━━━ Stored data ━━━

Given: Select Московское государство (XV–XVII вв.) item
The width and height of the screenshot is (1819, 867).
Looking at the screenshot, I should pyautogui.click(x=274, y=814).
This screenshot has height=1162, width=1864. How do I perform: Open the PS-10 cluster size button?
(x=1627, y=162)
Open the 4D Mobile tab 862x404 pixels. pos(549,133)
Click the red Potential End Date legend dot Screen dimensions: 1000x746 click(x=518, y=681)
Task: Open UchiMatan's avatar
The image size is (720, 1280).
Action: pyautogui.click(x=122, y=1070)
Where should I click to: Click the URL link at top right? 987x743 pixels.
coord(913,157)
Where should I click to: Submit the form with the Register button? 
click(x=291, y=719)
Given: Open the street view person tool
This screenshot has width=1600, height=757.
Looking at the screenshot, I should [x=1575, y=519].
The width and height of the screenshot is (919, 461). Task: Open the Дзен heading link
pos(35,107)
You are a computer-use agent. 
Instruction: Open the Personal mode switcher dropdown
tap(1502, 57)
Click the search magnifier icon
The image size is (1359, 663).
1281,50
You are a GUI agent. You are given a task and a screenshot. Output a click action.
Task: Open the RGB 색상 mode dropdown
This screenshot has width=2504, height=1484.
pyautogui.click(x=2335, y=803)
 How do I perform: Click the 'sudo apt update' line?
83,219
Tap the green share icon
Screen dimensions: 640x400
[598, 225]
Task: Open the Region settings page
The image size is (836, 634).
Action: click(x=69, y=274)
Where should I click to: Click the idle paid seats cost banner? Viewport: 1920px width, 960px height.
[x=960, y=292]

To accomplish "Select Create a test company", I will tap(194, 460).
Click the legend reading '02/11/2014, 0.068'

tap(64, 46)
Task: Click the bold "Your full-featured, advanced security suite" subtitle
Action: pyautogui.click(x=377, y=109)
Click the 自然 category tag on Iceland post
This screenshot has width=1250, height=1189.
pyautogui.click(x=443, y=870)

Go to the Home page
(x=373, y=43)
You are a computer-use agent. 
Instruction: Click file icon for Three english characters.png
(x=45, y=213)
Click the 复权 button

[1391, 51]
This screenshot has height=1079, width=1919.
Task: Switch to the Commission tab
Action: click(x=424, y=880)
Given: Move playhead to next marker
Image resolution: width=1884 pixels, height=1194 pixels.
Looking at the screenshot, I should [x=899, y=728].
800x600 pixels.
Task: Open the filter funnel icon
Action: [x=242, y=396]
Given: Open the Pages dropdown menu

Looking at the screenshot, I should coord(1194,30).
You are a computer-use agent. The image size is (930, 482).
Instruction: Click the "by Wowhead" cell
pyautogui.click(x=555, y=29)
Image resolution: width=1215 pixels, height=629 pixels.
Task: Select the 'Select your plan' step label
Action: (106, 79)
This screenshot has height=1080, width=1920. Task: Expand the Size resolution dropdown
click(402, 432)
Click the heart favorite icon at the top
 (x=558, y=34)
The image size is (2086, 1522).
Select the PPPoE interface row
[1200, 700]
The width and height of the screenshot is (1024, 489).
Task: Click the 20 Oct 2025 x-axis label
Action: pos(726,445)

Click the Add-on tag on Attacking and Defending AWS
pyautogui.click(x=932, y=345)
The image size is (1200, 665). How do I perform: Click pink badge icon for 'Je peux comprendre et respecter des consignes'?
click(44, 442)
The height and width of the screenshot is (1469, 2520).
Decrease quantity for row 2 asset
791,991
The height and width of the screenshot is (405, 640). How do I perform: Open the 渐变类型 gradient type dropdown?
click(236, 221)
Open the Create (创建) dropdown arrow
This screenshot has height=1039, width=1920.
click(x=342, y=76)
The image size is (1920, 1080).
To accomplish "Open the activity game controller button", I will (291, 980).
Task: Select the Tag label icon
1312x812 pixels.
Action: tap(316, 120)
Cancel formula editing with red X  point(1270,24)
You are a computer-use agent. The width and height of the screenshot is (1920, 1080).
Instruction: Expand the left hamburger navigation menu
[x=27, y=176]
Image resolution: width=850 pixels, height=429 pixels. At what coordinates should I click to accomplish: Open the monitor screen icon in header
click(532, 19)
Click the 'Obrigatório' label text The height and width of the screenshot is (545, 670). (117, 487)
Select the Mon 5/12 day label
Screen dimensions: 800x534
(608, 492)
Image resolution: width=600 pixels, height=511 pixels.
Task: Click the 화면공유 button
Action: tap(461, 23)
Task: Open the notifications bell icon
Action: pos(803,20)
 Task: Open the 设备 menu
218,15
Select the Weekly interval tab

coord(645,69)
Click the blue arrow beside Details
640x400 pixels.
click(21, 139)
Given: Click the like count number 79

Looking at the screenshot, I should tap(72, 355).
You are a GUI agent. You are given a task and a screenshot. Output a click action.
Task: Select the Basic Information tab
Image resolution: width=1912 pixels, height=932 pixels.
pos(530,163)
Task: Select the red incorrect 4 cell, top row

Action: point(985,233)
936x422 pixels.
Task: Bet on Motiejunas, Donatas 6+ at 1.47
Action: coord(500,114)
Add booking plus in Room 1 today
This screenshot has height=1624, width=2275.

━━━

== What is asked ==
Count the lines in the records above that contain the string "link". Reply with the number alone.

== Result below ==
2